(Extracted records)

┌────────

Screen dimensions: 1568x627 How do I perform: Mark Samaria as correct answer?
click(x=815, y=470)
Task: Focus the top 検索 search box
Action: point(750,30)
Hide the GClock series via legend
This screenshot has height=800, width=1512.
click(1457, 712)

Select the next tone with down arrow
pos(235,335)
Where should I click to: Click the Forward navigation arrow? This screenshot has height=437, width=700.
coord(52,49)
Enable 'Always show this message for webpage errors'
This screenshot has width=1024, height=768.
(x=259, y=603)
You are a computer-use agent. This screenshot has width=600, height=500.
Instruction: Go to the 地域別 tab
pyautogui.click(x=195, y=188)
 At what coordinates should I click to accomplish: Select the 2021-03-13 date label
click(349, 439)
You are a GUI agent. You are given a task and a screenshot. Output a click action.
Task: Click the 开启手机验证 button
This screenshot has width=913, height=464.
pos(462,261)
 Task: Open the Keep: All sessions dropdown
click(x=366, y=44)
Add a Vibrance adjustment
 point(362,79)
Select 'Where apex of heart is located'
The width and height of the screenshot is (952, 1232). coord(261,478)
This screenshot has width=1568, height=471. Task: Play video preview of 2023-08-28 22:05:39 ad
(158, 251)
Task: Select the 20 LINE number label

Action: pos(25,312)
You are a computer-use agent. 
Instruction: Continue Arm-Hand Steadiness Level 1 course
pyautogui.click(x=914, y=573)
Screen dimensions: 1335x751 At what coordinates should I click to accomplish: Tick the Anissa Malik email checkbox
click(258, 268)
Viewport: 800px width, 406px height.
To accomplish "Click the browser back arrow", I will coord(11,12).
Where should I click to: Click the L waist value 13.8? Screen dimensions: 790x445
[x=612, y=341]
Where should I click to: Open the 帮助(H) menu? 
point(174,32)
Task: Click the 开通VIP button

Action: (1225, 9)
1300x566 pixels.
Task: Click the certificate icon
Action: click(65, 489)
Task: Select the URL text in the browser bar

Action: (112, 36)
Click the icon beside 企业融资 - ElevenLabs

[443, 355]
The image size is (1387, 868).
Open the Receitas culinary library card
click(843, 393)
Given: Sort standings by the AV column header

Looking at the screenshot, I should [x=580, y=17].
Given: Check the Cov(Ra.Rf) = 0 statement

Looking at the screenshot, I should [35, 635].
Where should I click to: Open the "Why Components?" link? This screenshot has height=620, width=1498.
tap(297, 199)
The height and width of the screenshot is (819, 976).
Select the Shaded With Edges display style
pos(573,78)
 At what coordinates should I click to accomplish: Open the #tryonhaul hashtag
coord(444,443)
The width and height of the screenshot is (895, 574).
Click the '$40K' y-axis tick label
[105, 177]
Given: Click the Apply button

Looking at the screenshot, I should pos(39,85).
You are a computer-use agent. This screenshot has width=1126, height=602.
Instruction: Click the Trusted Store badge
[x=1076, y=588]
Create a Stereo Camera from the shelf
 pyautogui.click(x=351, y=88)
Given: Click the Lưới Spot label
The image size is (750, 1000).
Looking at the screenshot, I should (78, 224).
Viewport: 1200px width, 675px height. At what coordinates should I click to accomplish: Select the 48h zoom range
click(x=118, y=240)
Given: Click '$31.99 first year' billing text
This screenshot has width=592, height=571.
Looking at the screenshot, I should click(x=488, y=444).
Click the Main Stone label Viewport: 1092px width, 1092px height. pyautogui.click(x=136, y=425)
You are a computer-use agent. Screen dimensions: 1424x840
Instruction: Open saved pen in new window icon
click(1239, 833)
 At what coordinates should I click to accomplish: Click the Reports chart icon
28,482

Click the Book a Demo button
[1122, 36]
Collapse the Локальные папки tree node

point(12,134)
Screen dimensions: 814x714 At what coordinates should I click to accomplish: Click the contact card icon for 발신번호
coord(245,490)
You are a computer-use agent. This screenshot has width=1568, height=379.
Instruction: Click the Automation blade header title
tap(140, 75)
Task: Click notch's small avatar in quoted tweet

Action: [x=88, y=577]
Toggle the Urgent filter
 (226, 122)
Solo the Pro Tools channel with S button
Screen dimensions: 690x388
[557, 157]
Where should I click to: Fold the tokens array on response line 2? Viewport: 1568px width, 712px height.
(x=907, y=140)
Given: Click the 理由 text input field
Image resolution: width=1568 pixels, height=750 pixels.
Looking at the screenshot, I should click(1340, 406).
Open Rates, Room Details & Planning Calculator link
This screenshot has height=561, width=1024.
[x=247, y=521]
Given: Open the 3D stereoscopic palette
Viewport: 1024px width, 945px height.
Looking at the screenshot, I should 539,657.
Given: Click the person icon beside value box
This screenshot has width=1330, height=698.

└────────

Reproduce all of the records precisely. No word may differ.

Screen dimensions: 1568x627 How do I perform: Mark Samaria as correct answer?
click(x=815, y=470)
Task: Focus the top 検索 search box
Action: point(750,30)
Hide the GClock series via legend
This screenshot has height=800, width=1512.
click(1457, 712)

Select the next tone with down arrow
pos(235,335)
Where should I click to: Click the Forward navigation arrow? This screenshot has height=437, width=700.
coord(52,49)
Enable 'Always show this message for webpage errors'
This screenshot has width=1024, height=768.
(x=259, y=603)
You are a computer-use agent. This screenshot has width=600, height=500.
Instruction: Go to the 地域別 tab
pyautogui.click(x=195, y=188)
 At what coordinates should I click to accomplish: Select the 2021-03-13 date label
click(349, 439)
You are a GUI agent. You are given a task and a screenshot. Output a click action.
Task: Click the 开启手机验证 button
This screenshot has width=913, height=464.
pos(462,261)
 Task: Open the Keep: All sessions dropdown
click(x=366, y=44)
Add a Vibrance adjustment
 point(362,79)
Select 'Where apex of heart is located'
The width and height of the screenshot is (952, 1232). coord(261,478)
This screenshot has width=1568, height=471. Task: Play video preview of 2023-08-28 22:05:39 ad
(158, 251)
Task: Select the 20 LINE number label

Action: pos(25,312)
You are a computer-use agent. 
Instruction: Continue Arm-Hand Steadiness Level 1 course
pyautogui.click(x=914, y=573)
Screen dimensions: 1335x751 At what coordinates should I click to accomplish: Tick the Anissa Malik email checkbox
click(258, 268)
Viewport: 800px width, 406px height.
To accomplish "Click the browser back arrow", I will coord(11,12).
Where should I click to: Click the L waist value 13.8? Screen dimensions: 790x445
[x=612, y=341]
Where should I click to: Open the 帮助(H) menu? 
point(174,32)
Task: Click the 开通VIP button

Action: (1225, 9)
1300x566 pixels.
Task: Click the certificate icon
Action: click(65, 489)
Task: Select the URL text in the browser bar

Action: (112, 36)
Click the icon beside 企业融资 - ElevenLabs

[443, 355]
The image size is (1387, 868).
Open the Receitas culinary library card
click(843, 393)
Given: Sort standings by the AV column header

Looking at the screenshot, I should [x=580, y=17].
Given: Check the Cov(Ra.Rf) = 0 statement

Looking at the screenshot, I should [35, 635].
Where should I click to: Open the "Why Components?" link? This screenshot has height=620, width=1498.
tap(297, 199)
The height and width of the screenshot is (819, 976).
Select the Shaded With Edges display style
pos(573,78)
 At what coordinates should I click to accomplish: Open the #tryonhaul hashtag
coord(444,443)
The width and height of the screenshot is (895, 574).
Click the '$40K' y-axis tick label
[105, 177]
Given: Click the Apply button

Looking at the screenshot, I should pos(39,85).
You are a computer-use agent. This screenshot has width=1126, height=602.
Instruction: Click the Trusted Store badge
[x=1076, y=588]
Create a Stereo Camera from the shelf
 pyautogui.click(x=351, y=88)
Given: Click the Lưới Spot label
The image size is (750, 1000).
Looking at the screenshot, I should (78, 224).
Viewport: 1200px width, 675px height. At what coordinates should I click to accomplish: Select the 48h zoom range
click(x=118, y=240)
Given: Click '$31.99 first year' billing text
This screenshot has width=592, height=571.
Looking at the screenshot, I should click(x=488, y=444).
Click the Main Stone label Viewport: 1092px width, 1092px height. pyautogui.click(x=136, y=425)
You are a computer-use agent. Screen dimensions: 1424x840
Instruction: Open saved pen in new window icon
click(1239, 833)
 At what coordinates should I click to accomplish: Click the Reports chart icon
28,482

Click the Book a Demo button
[1122, 36]
Collapse the Локальные папки tree node

point(12,134)
Screen dimensions: 814x714 At what coordinates should I click to accomplish: Click the contact card icon for 발신번호
coord(245,490)
You are a computer-use agent. This screenshot has width=1568, height=379.
Instruction: Click the Automation blade header title
tap(140, 75)
Task: Click notch's small avatar in quoted tweet

Action: [x=88, y=577]
Toggle the Urgent filter
 (226, 122)
Solo the Pro Tools channel with S button
Screen dimensions: 690x388
[557, 157]
Where should I click to: Fold the tokens array on response line 2? Viewport: 1568px width, 712px height.
(x=907, y=140)
Given: Click the 理由 text input field
Image resolution: width=1568 pixels, height=750 pixels.
Looking at the screenshot, I should click(1340, 406).
Open Rates, Room Details & Planning Calculator link
This screenshot has height=561, width=1024.
[x=247, y=521]
Given: Open the 3D stereoscopic palette
Viewport: 1024px width, 945px height.
Looking at the screenshot, I should 539,657.
Given: Click the person icon beside value box
This screenshot has width=1330, height=698.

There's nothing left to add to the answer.